#### Extracted text ####

Tuesday, July 15, 2008
Yahoo Google Senate Antitrust Hearing
I wasn't planning to write anything about Microhoo until there were any 'new' developments, but if the U.S. Senate Judiciary Committee is getting in on the act, I figure its time to update. The Senate Judiciary Committee's Subcommittee on Antitrust, Competition Policy and Consumer Rights is holding an anti-trust hearing on the Google-Yahoo search advertising agreement, and in attendance are Michael Callahan, General Counsel, Yahoo! Inc., David Drummond, Senior Vice President Corporate Development and Chief Legal Officer of Google Inc., and Brad Smith, Senior Vice President and General Counsel for Microsoft Corp.
In his opening statement, Yahoo General Counsel Michael Callahan said that "With this business arrangement, Yahoo! will continue to execute on its long term corporate strategy. Microsoft, on the other hand, has turned to activist shareholder Carl Icahn, in the apparent hope that this will force a fire sale of Yahoo!’s core strategic search business."
He also made the rather ironic observation that this deal with Google will help Yahoo compete better against Google... Anyway, very little about this whole saga makes any sense, so its better not to quibble over the little details.

#### Exercise data ####

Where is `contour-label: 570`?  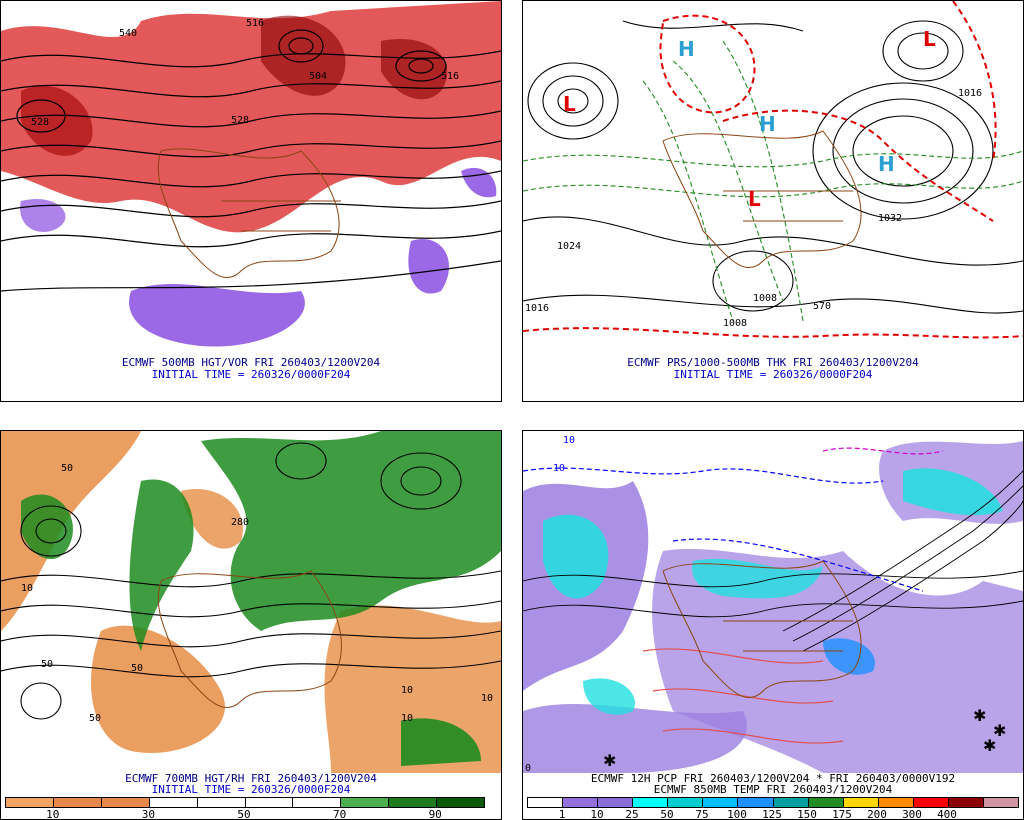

####

--- List of tasks ---
- a) Which people does the blog post about the Senate antitrust hearing name?
- b) In the blog post about the Senate antitrust hearing, why did the writer post an update on Microhoo instead of waiting for new developments?
- c) In the blog post about the Senate antitrust hearing, what position does David Drummond hold at Google?

--- Exercise solutions ---
- a) Michael Callahan, David Drummond, Brad Smith, Carl Icahn

- b) The writer had planned to wait for new developments. Because the U.S. Senate Judiciary Committee was now getting involved, the writer felt it was time to update.

- c) Senior Vice President Corporate Development and Chief Legal Officer of Google Inc.